The past couple of days I have been wondering about when Christianity and ministry became such a money making business. I realize that even the Pharisees of the New Testament wanted their finery to show everyone how “blessed” they were of God. What started my thinking is the fact that it can be difficult to find a speaker to help raise money for our local pregnancy resource center. We have wanted to invite several “big” name speakers, but they have priced themselves out of our market. I realize that they use a speaker bureau and the prices are set by the manager. My question is “where is the ministry?”
It is aggravating to try to host a concert only to be told that you have to provide X number of dollars. It is just as aggravating to invite someone to come to speak and be told he requires so much money. Yes, everyone is entitled to make a living. I understand that. I want to make a living just like the next person. I like some of the “finer” things of this life as well. Yet that cannot be my motivation of why I do what I do.
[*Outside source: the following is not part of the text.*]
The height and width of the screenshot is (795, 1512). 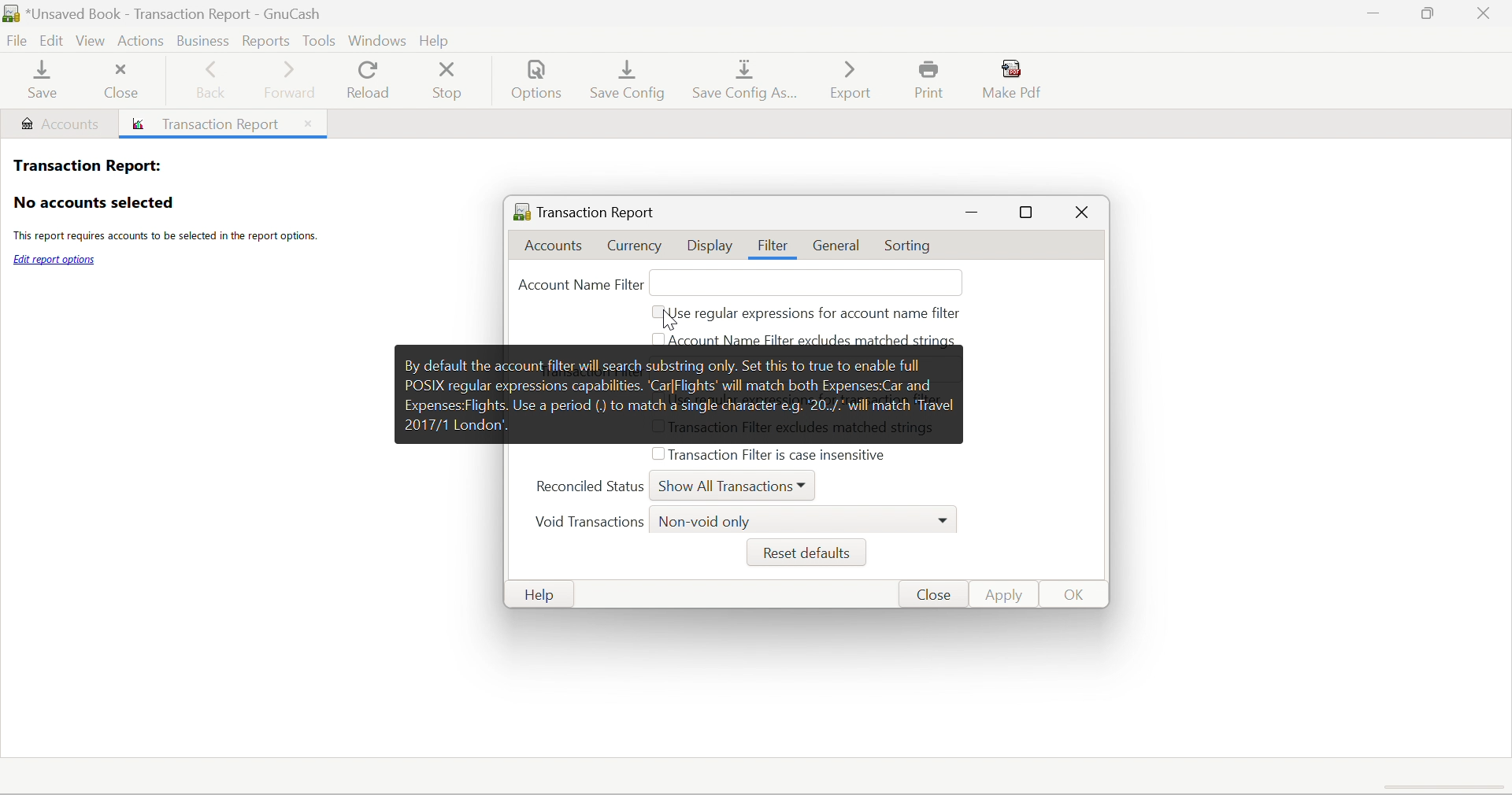 I want to click on Close, so click(x=121, y=80).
Please believe me when I say that I am not judging anyone. I am simply asking the question about the ministry in general. I am in favor of individuals making as much as possible. I just wonder if the money has become the motivation instead of the Love for God and the Love for His people and causes. I can ask these questions because I make a salary. I wonder if I would do what I do for free and then get a job somewhere else. Paul made tents so that he would not be a burden to a church in the New Testament. As I am rambling again today, the main point of the ramble is “Is the Love of God the main motivation?” If we set our own amounts that we have to have are we saying that we do not trust God for our provision? I do know that the bills have to be paid. I have plenty of them and each one has a specific due date attached. Without money to pay those bills, I would be in trouble. If I am to trust God for my provision, than I am to demand what I need? (or what I think I need?) These questions are for me more than anyone else. I am asking myself as I have been over the past several months, Is God enough? I want to scream out with a might YES. Do I live like that now or not? I don’t know.
I can tell you that I believe my motivation is Love for God and His people. I am not sure I would do what I am doing otherwise. I just truly want to never be accused of being motivated by money as it seems so many Christian leaders today can be accused of that.